TDIU benefits are granted when you are considered unable to secure substantially gainful employment as a result of your service-connected disability. You are given a rating for each service connected disability, ranging from 0% to 100%, and each corresponding to a different monetary value. But even if your disability is not rated at 100%, you can still receive benefits as if you were rated at 100% through TDIU. The idea is to show that your service connected disability prevents you from securing substantially gainful employment. For more details on what that means, click here. Now let’s look at how one would qualify for TDIU.
There are two ways to qualify for TDIU. The first is the common and more accessible way of meeting the percentage requirements.
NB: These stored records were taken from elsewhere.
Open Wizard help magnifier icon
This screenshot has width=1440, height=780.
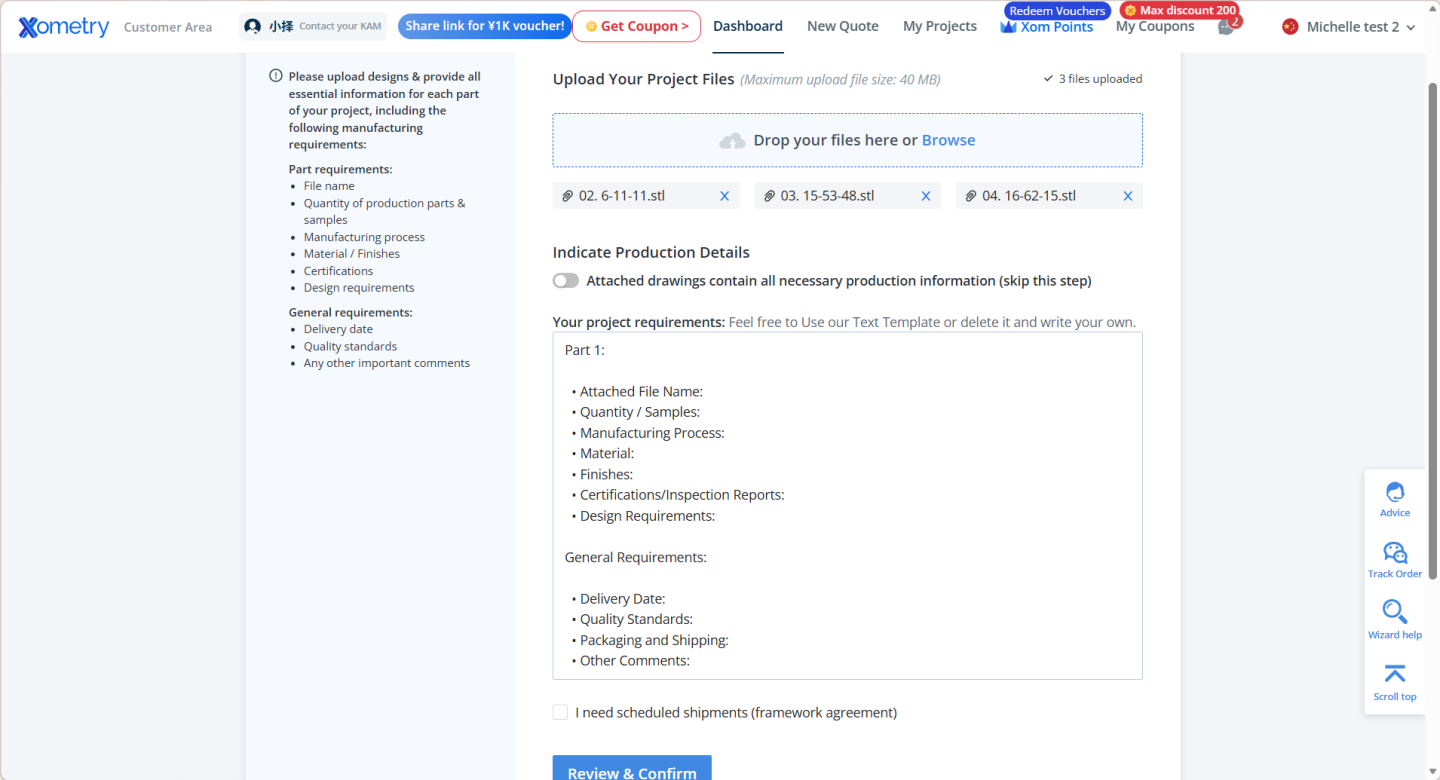point(1394,619)
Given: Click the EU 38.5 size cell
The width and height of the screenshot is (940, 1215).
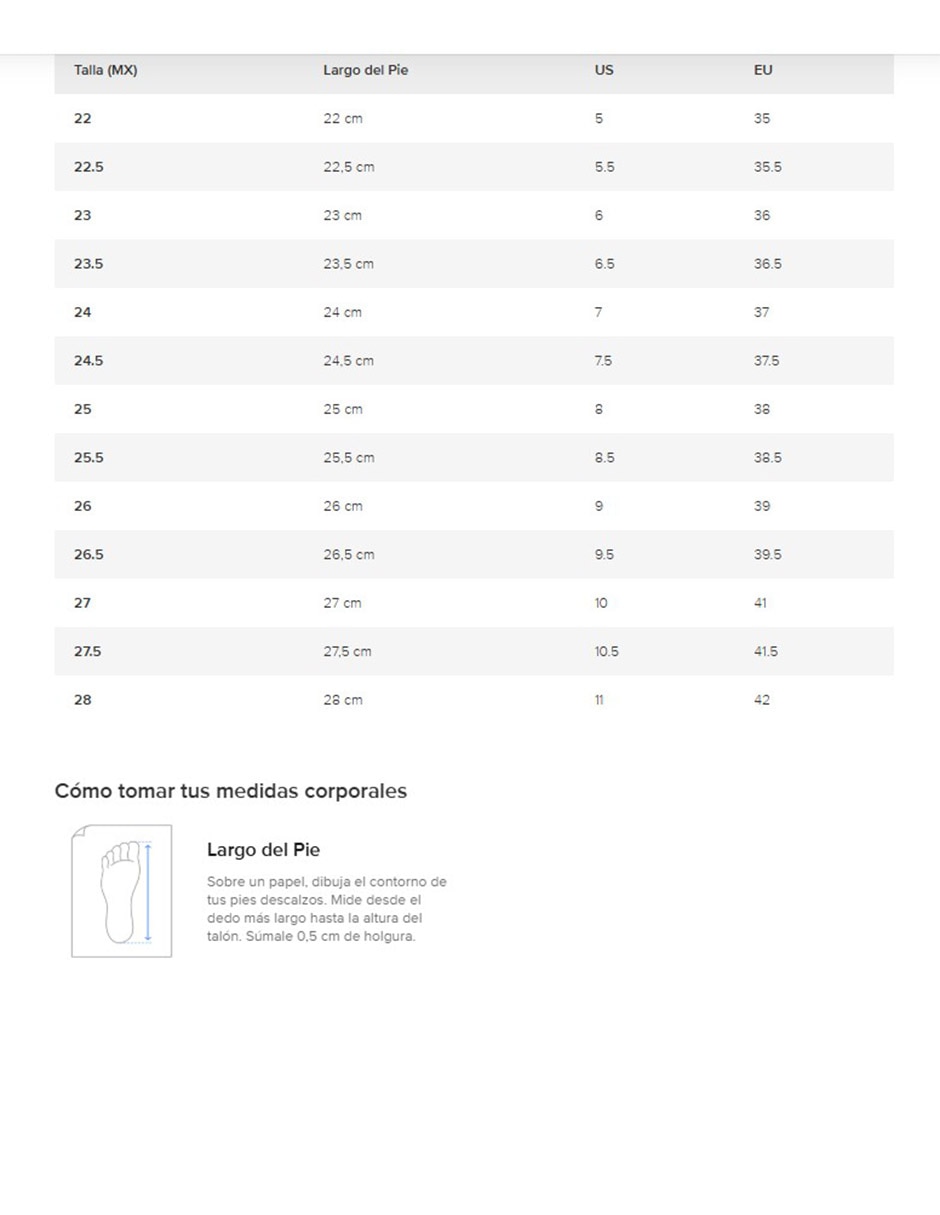Looking at the screenshot, I should click(768, 458).

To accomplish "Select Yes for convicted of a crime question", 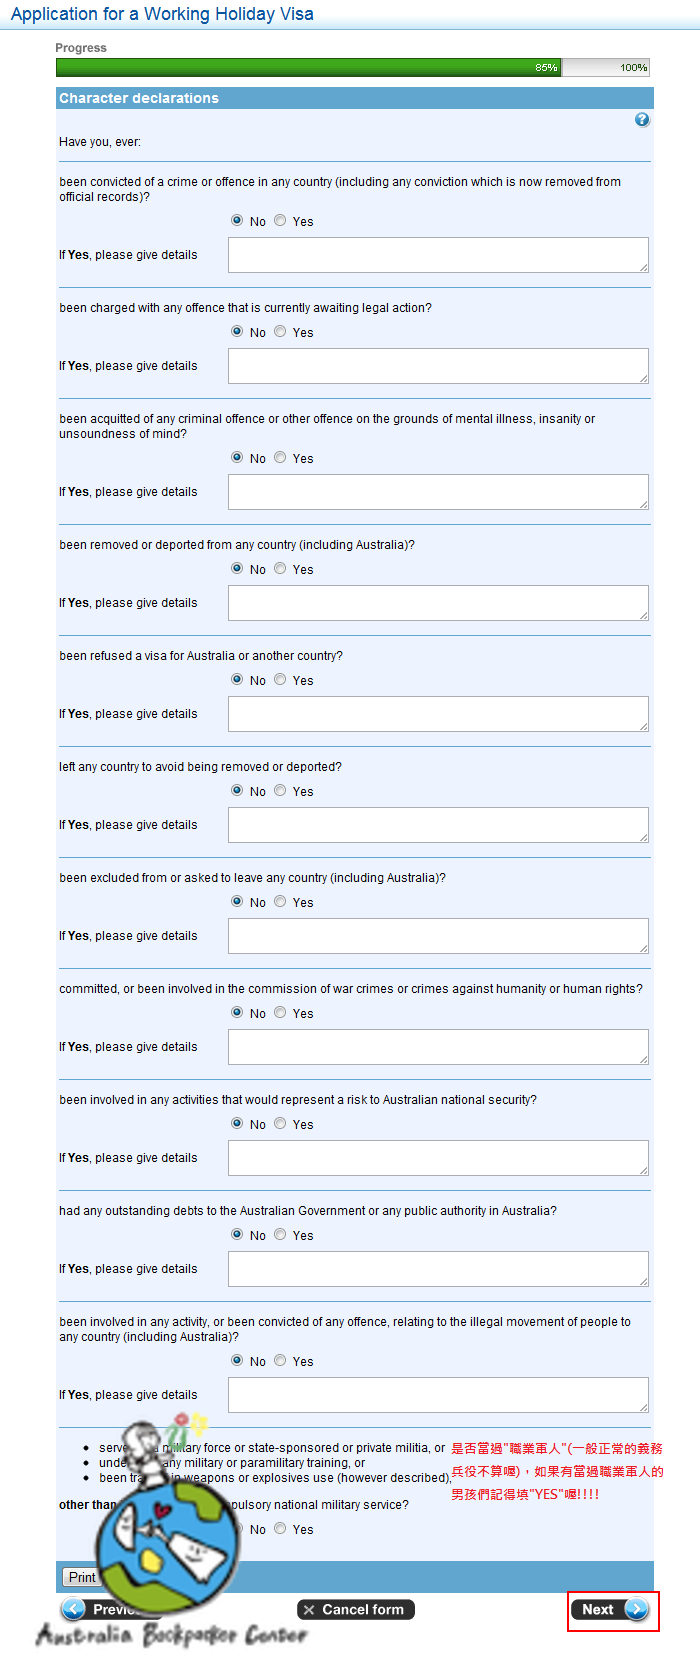I will (280, 220).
The second option is far more rare and difficult to attain, and it is known as extraschedular consideration.
The first method has its own two-step analysis.
Step 1: Do you meet the percentage requirements?
The VA regulation authorizing TDIU requires that your service connected disability has to satisfy percentage requirements:
- If you have only one service connected disability, that disability must be rated at 60% or higher.
- If you have more than one service-connected disability, you must have a combined rating of 70% or higher, and at least one of those disabilities must be rated at 40%.
For the purposes of calculating the percentage requirements, there are rules to determine what it means to have “one disability” that could help you meet the required percentage.
The following are considered to be “one disability”:
- Disabilities of one or both upper extremities, or one or both lower extremities (including the bilateral factor);
- Disabilities resulting from a common etiology, or a single accident;
- Disabilities affecting a single body system (for example, orthopedic, digestive, respiratory, neuropsychiatric);
- Multiple injuries incurred in action, or;
- Multiple disabilities incurred as a prisoner of war.
An example would be if you suffer from several service-connected heart disabilities, such as congestive heart failure and hypertension, both of these would be considered one disability because they affect a single body system. So if together they are “one disability” rated at 60%, you qualify for TDIU.
Once you meet one of the requirements stated above, you move on to the second part of the analysis.
Step 2: Are you able to secure substantially gainful employment?
The second step is determining whether you are prevented from securing or following a substantially gainful occupation because of the service-connected disabilities that meet the percentage requirements stated above. Even if you meet the percentage requirements as stated above, if you are working, you show that you are able to secure substantially gainful employment, thus you do not qualify for TDIU. There are exceptions to this though, such as marginal and sheltered employment. But if you can show that you cannot secure substantially gainful employment, you are entitled to TDIU.
What if you are a veteran who does not meet the percentage requirements described above? Can you still qualify for TDIU? This is where that second far more rare method we mentioned earlier comes in. If you are a veteran who is unable to work due to service-connected disabilities but do not meet the rating requirements, you may still be awarded a TDIU rating on an extraschedular basis.
This second method exists because the TDIU regulation states that it is the established policy of the VA that all veterans who are unemployable because of service connected disabilities shall be rated totally disabled. This would mean that if you are able to show you that you cannot work because of your service-connected disability, but you don’t qualify for TDIU because of the percentage requirements, the VA may completely put the ratings aside and still grant you TDIU if they think you deserve it. What the VA is looking for to grant such a case is “a finding that the case presents such an exceptional or unusual disability picture with such related factors as marked interference with employment or frequent periods of hospitalization as to render impractical the application of the regular schedular standards.”
This, however, is not as easy as it sounds. Extraschedular cases are not handled by the VA regional office, like every other claim for compensation. Instead, the VA regional office refers these cases to the VA Central Office located in Washington D.C. Once there, the Director of the Compensation Service determines whether the veteran is entitled to the benefit in each case. This entire process is known as extraschedular consideration.
Extraschedular consideration has this special procedure in place because these types of cases are supposed to be very rare. The VA Central Office rarely grants benefits under these conditions. But if TDIU is at issue, and you do not qualify under the schedular rating by meeting the percentage requriements, the VA has to consider whether you are entitled to TDIU through extraschedular consideration.